▶ **Problem details**
Copy out the rows below word for word, with no changes.

▶ **Entries from a dataset**
━━━━━━━━
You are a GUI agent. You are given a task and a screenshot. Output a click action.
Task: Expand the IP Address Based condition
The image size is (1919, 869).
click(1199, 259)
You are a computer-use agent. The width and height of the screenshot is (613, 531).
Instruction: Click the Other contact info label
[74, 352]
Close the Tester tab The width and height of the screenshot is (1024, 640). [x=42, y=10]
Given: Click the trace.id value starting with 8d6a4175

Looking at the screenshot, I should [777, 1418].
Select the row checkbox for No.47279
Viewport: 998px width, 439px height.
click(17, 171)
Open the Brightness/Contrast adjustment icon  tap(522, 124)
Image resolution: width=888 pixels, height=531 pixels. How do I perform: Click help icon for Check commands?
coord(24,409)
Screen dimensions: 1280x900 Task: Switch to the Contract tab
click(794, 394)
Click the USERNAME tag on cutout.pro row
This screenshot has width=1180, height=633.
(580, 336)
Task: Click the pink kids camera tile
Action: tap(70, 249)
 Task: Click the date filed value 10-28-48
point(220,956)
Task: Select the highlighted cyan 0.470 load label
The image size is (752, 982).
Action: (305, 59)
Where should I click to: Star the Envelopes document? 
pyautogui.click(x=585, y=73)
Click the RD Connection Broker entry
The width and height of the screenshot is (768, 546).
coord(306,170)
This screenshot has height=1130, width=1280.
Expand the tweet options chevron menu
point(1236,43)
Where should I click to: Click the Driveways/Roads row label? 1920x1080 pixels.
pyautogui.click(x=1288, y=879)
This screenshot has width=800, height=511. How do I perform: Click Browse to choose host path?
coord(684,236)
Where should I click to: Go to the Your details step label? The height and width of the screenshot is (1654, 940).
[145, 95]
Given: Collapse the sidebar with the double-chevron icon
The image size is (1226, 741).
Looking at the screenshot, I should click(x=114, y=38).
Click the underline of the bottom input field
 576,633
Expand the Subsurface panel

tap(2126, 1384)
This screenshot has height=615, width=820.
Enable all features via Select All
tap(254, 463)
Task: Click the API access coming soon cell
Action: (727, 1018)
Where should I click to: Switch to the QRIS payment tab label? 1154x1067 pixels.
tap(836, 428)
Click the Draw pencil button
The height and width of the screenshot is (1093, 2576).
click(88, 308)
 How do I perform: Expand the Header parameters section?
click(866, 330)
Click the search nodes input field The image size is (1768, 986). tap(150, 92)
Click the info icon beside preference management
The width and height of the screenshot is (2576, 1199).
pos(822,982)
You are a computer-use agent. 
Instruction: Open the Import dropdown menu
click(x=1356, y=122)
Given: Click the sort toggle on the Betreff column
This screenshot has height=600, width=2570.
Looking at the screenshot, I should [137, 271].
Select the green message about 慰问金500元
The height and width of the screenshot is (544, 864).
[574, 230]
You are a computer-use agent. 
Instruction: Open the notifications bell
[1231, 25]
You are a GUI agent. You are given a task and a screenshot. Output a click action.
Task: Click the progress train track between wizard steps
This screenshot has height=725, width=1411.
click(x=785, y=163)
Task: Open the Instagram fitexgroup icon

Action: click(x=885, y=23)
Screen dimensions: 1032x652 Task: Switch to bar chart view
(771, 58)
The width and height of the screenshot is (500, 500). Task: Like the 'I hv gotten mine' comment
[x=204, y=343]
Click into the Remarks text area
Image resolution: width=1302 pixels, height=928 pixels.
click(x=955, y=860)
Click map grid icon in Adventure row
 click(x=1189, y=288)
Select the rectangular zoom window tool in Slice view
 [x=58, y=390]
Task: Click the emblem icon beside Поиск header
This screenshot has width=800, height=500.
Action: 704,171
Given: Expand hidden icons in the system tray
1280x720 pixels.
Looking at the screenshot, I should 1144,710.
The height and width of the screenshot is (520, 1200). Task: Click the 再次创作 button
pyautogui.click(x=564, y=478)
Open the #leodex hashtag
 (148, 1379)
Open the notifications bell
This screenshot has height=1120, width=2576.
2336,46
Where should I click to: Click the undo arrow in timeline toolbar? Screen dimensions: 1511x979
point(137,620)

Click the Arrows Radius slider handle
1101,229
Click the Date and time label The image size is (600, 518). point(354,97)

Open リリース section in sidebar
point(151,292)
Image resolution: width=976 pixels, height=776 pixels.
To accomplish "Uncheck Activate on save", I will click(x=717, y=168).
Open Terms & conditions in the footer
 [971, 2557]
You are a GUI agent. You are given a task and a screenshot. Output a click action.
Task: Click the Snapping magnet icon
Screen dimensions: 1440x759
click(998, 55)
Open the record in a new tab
━━━━━━━━
▶ **Solution to the exercise**
You are a GUI agent. You are given a task and a screenshot. Output a click action.
Task: Expand the IP Address Based condition
The image size is (1919, 869).
click(1199, 259)
You are a computer-use agent. The width and height of the screenshot is (613, 531).
Instruction: Click the Other contact info label
[74, 352]
Close the Tester tab The width and height of the screenshot is (1024, 640). [x=42, y=10]
Given: Click the trace.id value starting with 8d6a4175

Looking at the screenshot, I should [777, 1418].
Select the row checkbox for No.47279
Viewport: 998px width, 439px height.
click(17, 171)
Open the Brightness/Contrast adjustment icon  tap(522, 124)
Image resolution: width=888 pixels, height=531 pixels. How do I perform: Click help icon for Check commands?
coord(24,409)
Screen dimensions: 1280x900 Task: Switch to the Contract tab
click(794, 394)
Click the USERNAME tag on cutout.pro row
This screenshot has width=1180, height=633.
(580, 336)
Task: Click the pink kids camera tile
Action: tap(70, 249)
 Task: Click the date filed value 10-28-48
point(220,956)
Task: Select the highlighted cyan 0.470 load label
The image size is (752, 982).
Action: (305, 59)
Where should I click to: Star the Envelopes document? 
pyautogui.click(x=585, y=73)
Click the RD Connection Broker entry
The width and height of the screenshot is (768, 546).
coord(306,170)
This screenshot has height=1130, width=1280.
Expand the tweet options chevron menu
point(1236,43)
Where should I click to: Click the Driveways/Roads row label? 1920x1080 pixels.
pyautogui.click(x=1288, y=879)
This screenshot has width=800, height=511. How do I perform: Click Browse to choose host path?
coord(684,236)
Where should I click to: Go to the Your details step label? The height and width of the screenshot is (1654, 940).
[145, 95]
Given: Collapse the sidebar with the double-chevron icon
The image size is (1226, 741).
Looking at the screenshot, I should click(x=114, y=38).
Click the underline of the bottom input field
 576,633
Expand the Subsurface panel

tap(2126, 1384)
This screenshot has height=615, width=820.
Enable all features via Select All
tap(254, 463)
Task: Click the API access coming soon cell
Action: (727, 1018)
Where should I click to: Switch to the QRIS payment tab label? 1154x1067 pixels.
tap(836, 428)
Click the Draw pencil button
The height and width of the screenshot is (1093, 2576).
click(88, 308)
 How do I perform: Expand the Header parameters section?
click(866, 330)
Click the search nodes input field The image size is (1768, 986). tap(150, 92)
Click the info icon beside preference management
The width and height of the screenshot is (2576, 1199).
pos(822,982)
You are a computer-use agent. 
Instruction: Open the Import dropdown menu
click(x=1356, y=122)
Given: Click the sort toggle on the Betreff column
This screenshot has height=600, width=2570.
Looking at the screenshot, I should [137, 271].
Select the green message about 慰问金500元
The height and width of the screenshot is (544, 864).
[574, 230]
You are a computer-use agent. 
Instruction: Open the notifications bell
[1231, 25]
You are a GUI agent. You are given a task and a screenshot. Output a click action.
Task: Click the progress train track between wizard steps
This screenshot has height=725, width=1411.
click(x=785, y=163)
Task: Open the Instagram fitexgroup icon

Action: click(x=885, y=23)
Screen dimensions: 1032x652 Task: Switch to bar chart view
(771, 58)
The width and height of the screenshot is (500, 500). Task: Like the 'I hv gotten mine' comment
[x=204, y=343]
Click into the Remarks text area
Image resolution: width=1302 pixels, height=928 pixels.
click(x=955, y=860)
Click map grid icon in Adventure row
 click(x=1189, y=288)
Select the rectangular zoom window tool in Slice view
 [x=58, y=390]
Task: Click the emblem icon beside Поиск header
This screenshot has width=800, height=500.
Action: 704,171
Given: Expand hidden icons in the system tray
1280x720 pixels.
Looking at the screenshot, I should 1144,710.
The height and width of the screenshot is (520, 1200). Task: Click the 再次创作 button
pyautogui.click(x=564, y=478)
Open the #leodex hashtag
 (148, 1379)
Open the notifications bell
This screenshot has height=1120, width=2576.
2336,46
Where should I click to: Click the undo arrow in timeline toolbar? Screen dimensions: 1511x979
point(137,620)

Click the Arrows Radius slider handle
1101,229
Click the Date and time label The image size is (600, 518). point(354,97)

Open リリース section in sidebar
point(151,292)
Image resolution: width=976 pixels, height=776 pixels.
To accomplish "Uncheck Activate on save", I will click(x=717, y=168).
Open Terms & conditions in the footer
 [971, 2557]
You are a GUI agent. You are given a task and a screenshot. Output a click action.
Task: Click the Snapping magnet icon
Screen dimensions: 1440x759
click(998, 55)
Open the record in a new tab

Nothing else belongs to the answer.